During the tempestuous meeting that followed, John learned that the Analytics team had not been able to proceed past the pilot stage of the project due to a number of data-related issues. Rani spoke about a whole list of challenges that were preventing her team from achieving their goals. The challenges primarily stemmed from lack of data quality from the source systems, causing issues with data processing. This included non-compliant, inconsistent, inaccurate and untimely data from an unmanageable plethora of sources that ranged from databases to large flat files. Rani’s team tried to find a strategy to overcome these difficulties since the issues were getting detected late in the data lifecycle.
The one thing that was now clear was that the team needed a data assurance strategy to ensure the quality of data that was being pulled into the system was as close to the source as possible. The assurance strategy needed to be comprehensive as well as easy to implement, especially given the volume and variety of data that needed to be tested.
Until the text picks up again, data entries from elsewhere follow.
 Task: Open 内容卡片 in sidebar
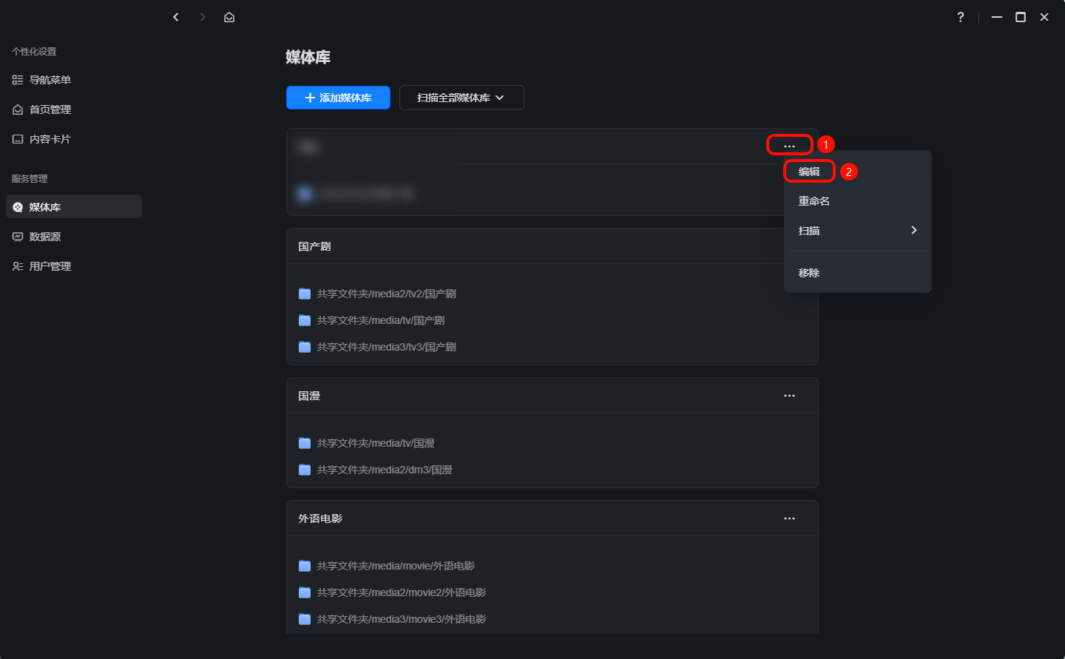click(50, 139)
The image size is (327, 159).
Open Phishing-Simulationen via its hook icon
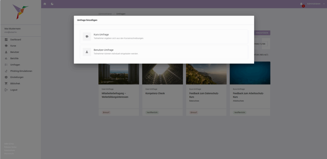[x=6, y=71]
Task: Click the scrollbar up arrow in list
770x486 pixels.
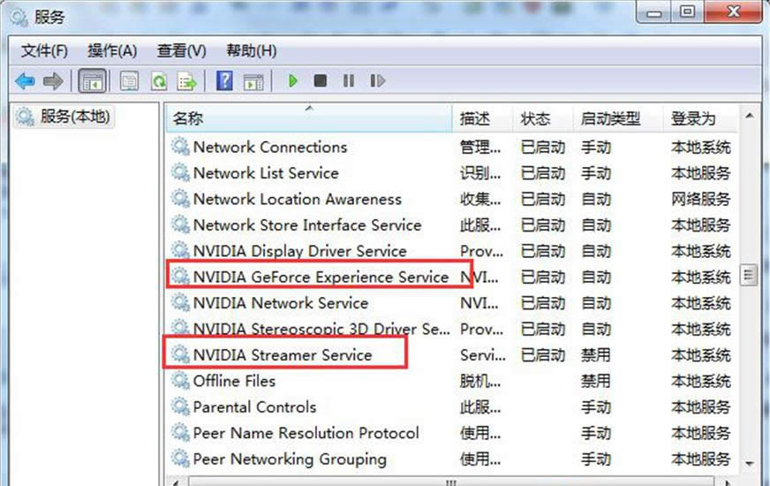Action: [750, 118]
Data wellness is critical throughout the Data Analytics lifecycle. However, to ensure this wellness, issues with data such as completeness, correctness, timeliness, etc. need to be captured as close to the source of the data as possible. Ensuring data wellness requires an assurance process based on a Test strategy that expedites the detection and weeding out of bad data in the lifecycle.
The Test strategy should also enable the enterprise to dissociate itself from the technology aspect and focus solely on creating value. This would require a methodology that accurately identifies, verifies and validates all the key activities in the data lifecycle. For maximum effectiveness, the methodology would need to be measurable, repeatable and should address various technical and process-related challenges.
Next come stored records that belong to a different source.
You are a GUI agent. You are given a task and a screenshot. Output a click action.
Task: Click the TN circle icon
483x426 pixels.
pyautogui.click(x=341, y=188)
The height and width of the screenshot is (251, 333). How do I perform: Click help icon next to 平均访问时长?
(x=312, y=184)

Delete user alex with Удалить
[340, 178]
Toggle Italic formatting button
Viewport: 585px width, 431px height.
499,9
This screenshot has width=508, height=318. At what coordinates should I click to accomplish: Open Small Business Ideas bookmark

Retailers, too, are working on ways to wiggle out of data messiness as they cut through the clutter of business complexities. The Chief Data Officer of a leading multi-national retailer, Lucie Hall*, was at a loss to explain to the CEO as to why her team was again not going to deliver the bi-weekly Consumer Behavior Report required by Strategy, and Sales and Marketing teams worldwide. Despite a fruitful recruiting drive where the company had hired the best data scientists and done a successful data integration with various social media platforms, her team could not release the report on time. Lucie was constantly reminded that the company management had spared no expense in setting up a world class infrastructure and the team, and thus expected to see some quick results.
As Lucie took stock of the situation, she realized the first key challenge was the exceedingly long time and effort required to ensure data quality and value throughout the data processing lifecycle. Although the team had integrated every data source correctly, the validation of the data at each stage was still performed manually due to the large number of tools used for a particular task
The other challenge was the time the team spent in creating, executing and maintaining a suite of scripts and algorithms that did not integrate well with the tools used at various stages of the lifecycle. Furthermore, there was a lack of uniformity in the design and creation of the various scripts and algorithms used to run the entire system, which became a nightmare for the team to manage.
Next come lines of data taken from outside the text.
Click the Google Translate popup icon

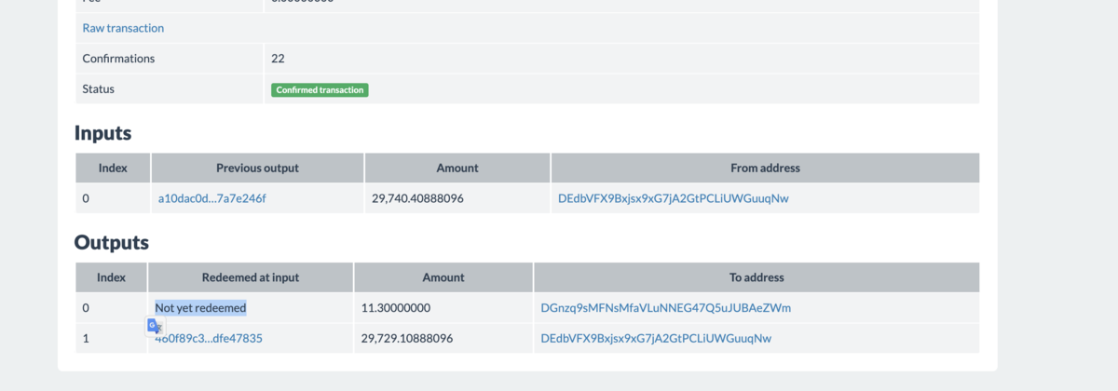tap(156, 326)

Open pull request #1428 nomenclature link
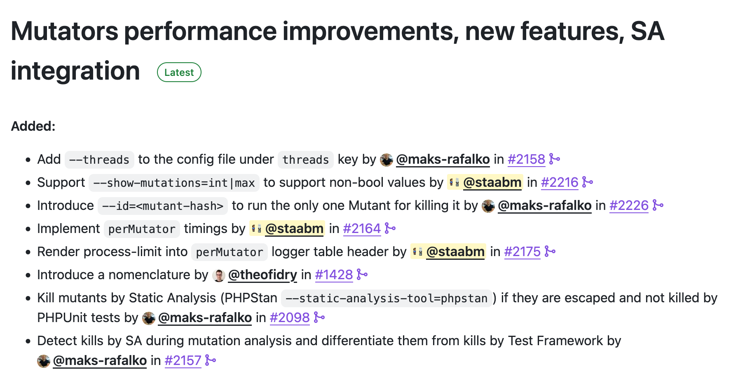(334, 275)
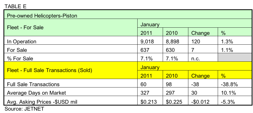The width and height of the screenshot is (253, 113).
Task: Click the 8,898 cell for 2010
Action: (x=173, y=41)
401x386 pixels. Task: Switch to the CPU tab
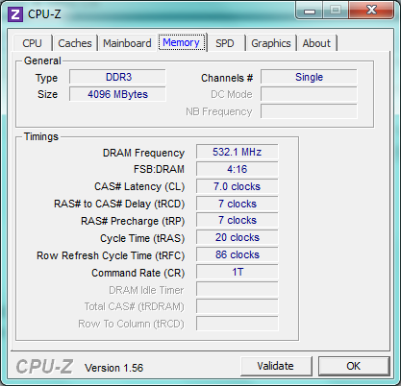(32, 43)
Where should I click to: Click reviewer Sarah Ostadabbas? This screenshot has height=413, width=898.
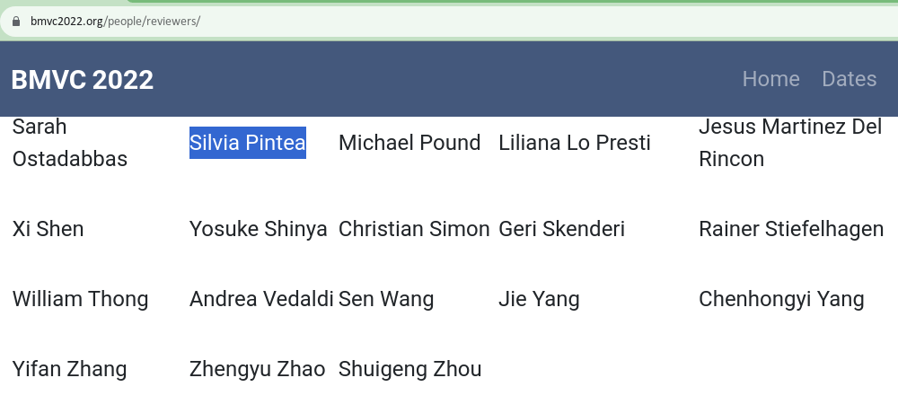coord(70,143)

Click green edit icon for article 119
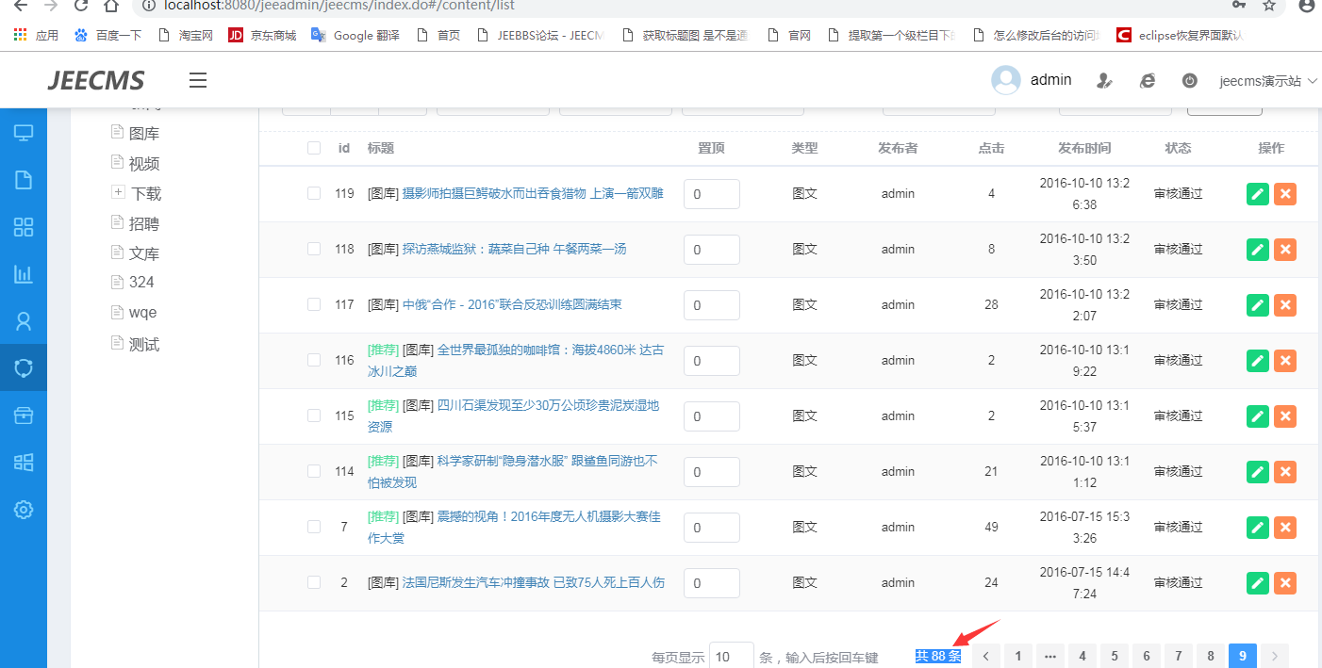(1257, 194)
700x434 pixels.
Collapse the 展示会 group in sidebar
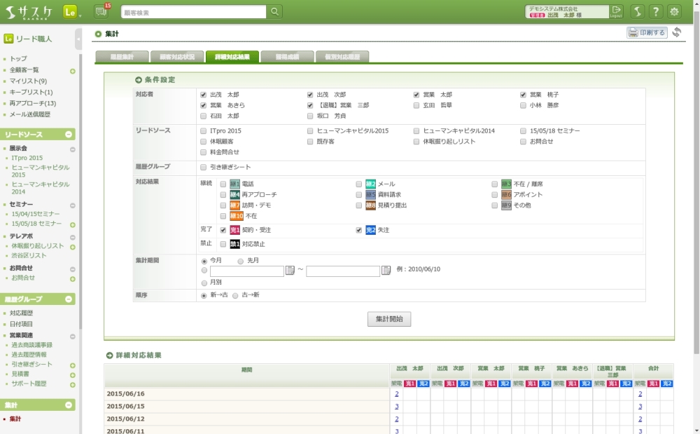pos(73,149)
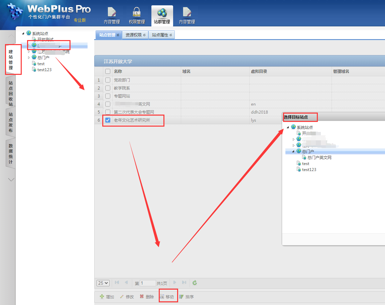Click the 修改 pencil icon
Image resolution: width=385 pixels, height=305 pixels.
tap(122, 297)
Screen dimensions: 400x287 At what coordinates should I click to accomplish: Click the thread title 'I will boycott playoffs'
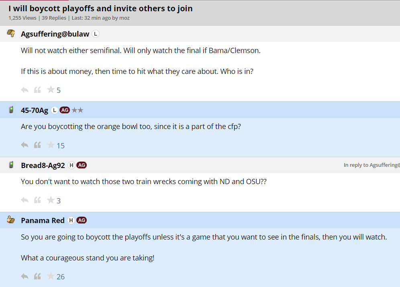tap(100, 8)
Lucie realized that a lack of a holistic assurance approach to data lifecycle management was at the root of all problems. The assurance process required elucidation of an effective Testing strategy to Test both the data and the technology on which work was performed. This required the inception of a robust automation strategy that stitched together the various tools and workflows that were performed by the team. This would not only eliminate inefficiencies within the team, but also would expedite the execution of the report building process.